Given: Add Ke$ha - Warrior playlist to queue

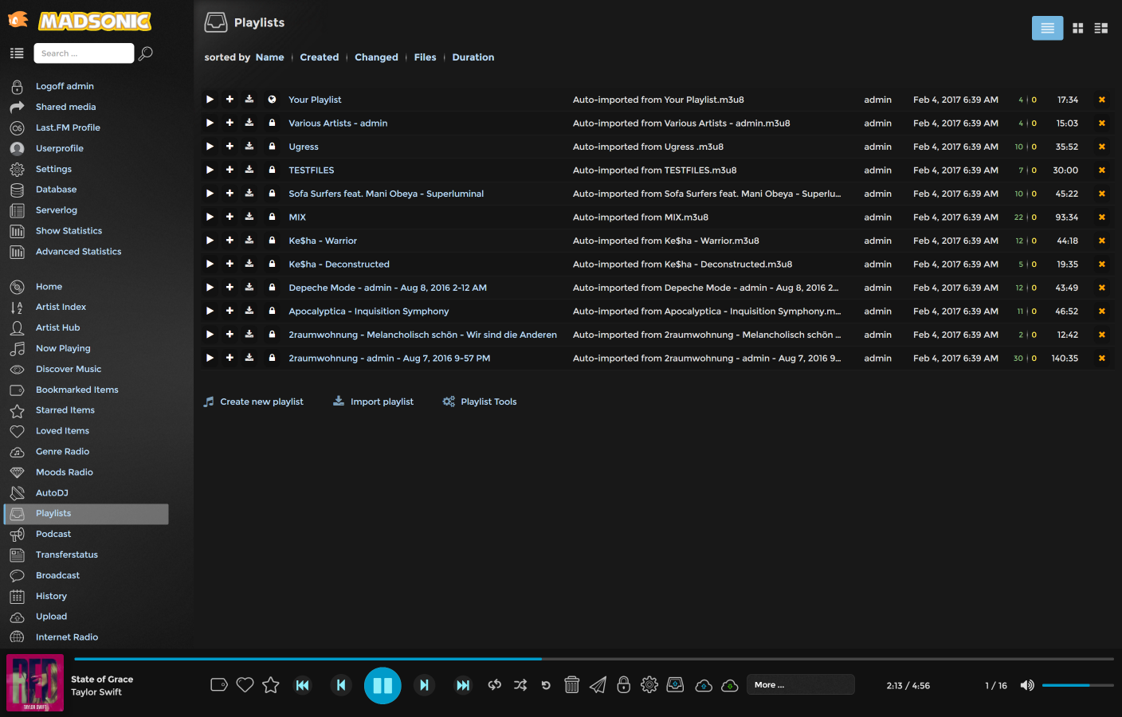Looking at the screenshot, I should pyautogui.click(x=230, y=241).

--

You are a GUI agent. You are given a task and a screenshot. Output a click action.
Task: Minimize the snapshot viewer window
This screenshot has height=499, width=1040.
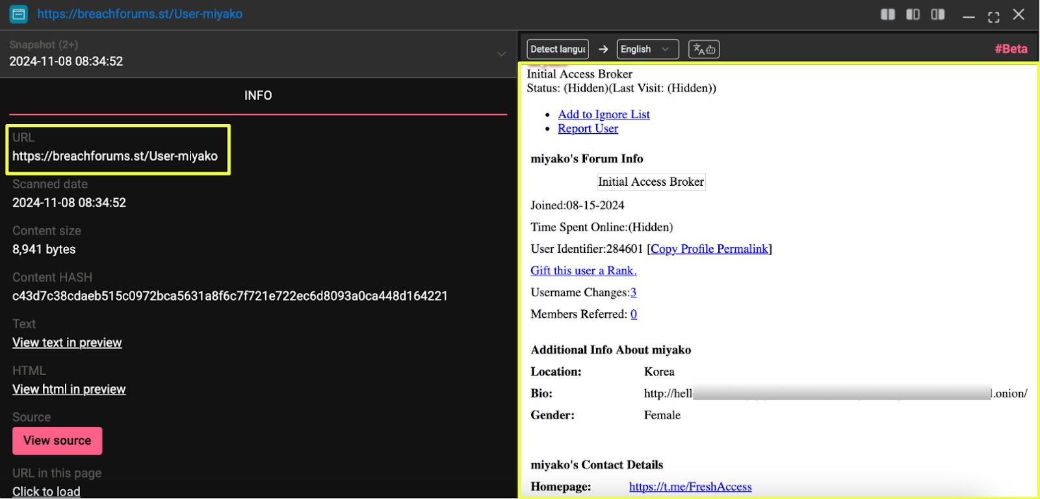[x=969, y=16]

--

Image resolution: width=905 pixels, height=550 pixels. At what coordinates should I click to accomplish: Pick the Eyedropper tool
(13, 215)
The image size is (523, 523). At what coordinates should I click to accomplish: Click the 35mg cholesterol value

Work task
Retype, in the same exact form, the lines of the material above from the line holding "Image resolution: width=905" through the line holding "The image size".

Response to the task
Image resolution: width=905 pixels, height=550 pixels. At what coordinates should I click to accomplish: Pick the Eyedropper tool
(13, 215)
The image size is (523, 523). At what coordinates should I click to accomplish: Click the 35mg cholesterol value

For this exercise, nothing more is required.